Let $a < b$, $0 < \lambda < 1$, $U = (0,1) \subset \mathbb{R}$, and consider the sequence of functions
$$ f_k(x) = \begin{cases} a & \mbox{if } \frac{j}{k} \leq x \leq \frac{j+\lambda}{k}, \quad j = 0,1, \dots, k-1,\\ b & \mbox{otherwise}. \end{cases} $$
I'd like to show that $f_k \overset{*}{\rightharpoonup} f := \lambda a + (1-\lambda)b$ in $L^\infty(U)$. Of course, to this purpose one should prove that for each $g \in L^1(U)$ it holds
$$\int_U f_k g \, dx \to \int_U fg \,dx \quad \mbox{as } k \to \infty.$$
Clearly,
$$\int_U f_k g \, dx = (a – b) \sum_{j=0}^{k-1} \int_{j/k}^{(j+\lambda)/k} g(x) \, dx + b \int_0^1 g(x) \,dx,$$
so that to conclude it suffices to prove $\lim_{k\to \infty}\sum_{j=0}^{k-1} \int_{j/k}^{(j+\lambda)/k} g(x) \, dx = \lambda \int_0^1 g(x)\,dx$, which is intuitively quite evident (take $g = \mbox{const.}$, for instance).
We have of course
$$\sum_{j=0}^{k-1} \int_{j/k}^{(j+\lambda)/k} g(x) \, dx = \sum_{j=0}^{k-1} \int_0^1 \chi_{\left(\frac{j}{k},\frac{j+\lambda}{k}\right)}(x) g(x) \, dx,$$
but now I'm stuck. I do not understand what the trick is to conclude convergence. The dominated (monotone) convergence theorem cannot be applied, because $\{f_k\}$ does not have a pointwise a.e. limit (neither it is monotone). I tried to make changes of variables but this brings $j$ and/or $k$ in the argument of the integrand and I do not clearly see how to pass to the limit, although I guess that the missing point should be something really elementary that I am not able to see right now. So, how to finish the proof?
Best Answer
Here's a trick: If $g$ is continuous you have $\int_0^1 f_kg\to\int_0^1fg$. Next note that your sequence $f_k$ is bounded in $L^\infty$ and that the continuous functions are dense in $L^1$, so if $g\in L^1$ you have for any $\epsilon>0$ a continuous $\tilde g$ with $\|g-\tilde g\|_1≤\epsilon$, whence:
$$\left|\int (f_k -f)g\ \right| ≤\left|\int (f_k -f ) \tilde g\ \right| + \|f_k-f\|_\infty\cdot\|g-\tilde g\|_1$$ The first term on the right goes to $0$ since $\tilde g$ is continuous. The second term is smaller than $\sup_{k}\|f_k-f\|_\infty\cdot \epsilon$, here the first part is some constant and the $\epsilon$ is arbitrary.

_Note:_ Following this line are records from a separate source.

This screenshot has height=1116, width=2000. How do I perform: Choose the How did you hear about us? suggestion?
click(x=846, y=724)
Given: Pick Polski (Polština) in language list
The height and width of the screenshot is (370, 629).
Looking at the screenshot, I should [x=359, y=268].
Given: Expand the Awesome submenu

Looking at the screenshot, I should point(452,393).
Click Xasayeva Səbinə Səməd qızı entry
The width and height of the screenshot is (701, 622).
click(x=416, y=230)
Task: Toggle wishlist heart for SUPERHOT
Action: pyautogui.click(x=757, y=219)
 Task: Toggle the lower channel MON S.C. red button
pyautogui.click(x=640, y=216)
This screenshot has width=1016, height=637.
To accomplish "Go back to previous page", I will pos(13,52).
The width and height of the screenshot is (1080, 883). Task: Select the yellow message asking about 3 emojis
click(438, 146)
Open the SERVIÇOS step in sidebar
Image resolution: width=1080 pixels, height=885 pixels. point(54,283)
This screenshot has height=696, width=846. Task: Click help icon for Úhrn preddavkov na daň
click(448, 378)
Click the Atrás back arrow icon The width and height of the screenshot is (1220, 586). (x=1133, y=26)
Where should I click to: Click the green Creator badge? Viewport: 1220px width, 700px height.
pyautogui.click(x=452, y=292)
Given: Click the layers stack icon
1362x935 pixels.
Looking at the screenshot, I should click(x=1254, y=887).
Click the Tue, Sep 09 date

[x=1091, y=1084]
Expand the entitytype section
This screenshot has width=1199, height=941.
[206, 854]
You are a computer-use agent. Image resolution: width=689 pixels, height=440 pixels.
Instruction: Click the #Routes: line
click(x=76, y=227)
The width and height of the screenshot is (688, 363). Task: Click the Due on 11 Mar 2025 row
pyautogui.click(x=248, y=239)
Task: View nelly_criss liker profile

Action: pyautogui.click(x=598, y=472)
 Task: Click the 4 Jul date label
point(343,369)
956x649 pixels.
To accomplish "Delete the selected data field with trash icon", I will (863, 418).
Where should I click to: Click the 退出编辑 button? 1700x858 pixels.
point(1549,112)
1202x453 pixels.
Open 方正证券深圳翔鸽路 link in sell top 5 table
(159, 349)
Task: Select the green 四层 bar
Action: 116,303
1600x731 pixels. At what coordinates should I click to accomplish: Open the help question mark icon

So why does $\int f_k g\to \int f g$ for continuous $g$? Note that $[0,1]$ is compact so any continuous $g$ is uniformly continuous. So for an arbitrary $\epsilon>0$ you have a $\delta$ with $|g(x)-g(y)|≤\epsilon$ for any $|x-y|<\delta$. In particular if you take $k>\frac1\delta$ you have that $$\int_{j/k}^{(j+\lambda)/k}g(x)dx = \frac{\lambda}{k}\,[g(j/k)+\epsilon\, \tau_j]$$ where $\tau_j$ is some number of modulus $≤1$. If you sum up all these $j$ you get a Riemann sum: $$\lambda\frac1k\sum_{j} g(j/k) + \epsilon\,\lambda\frac1k\sum_j \tau_j$$ the first sum goes to $\lambda \int_0^1 g$ as $k\to \infty$, the second is bounded by $\epsilon\lambda$, where $\epsilon$ is arbitrary.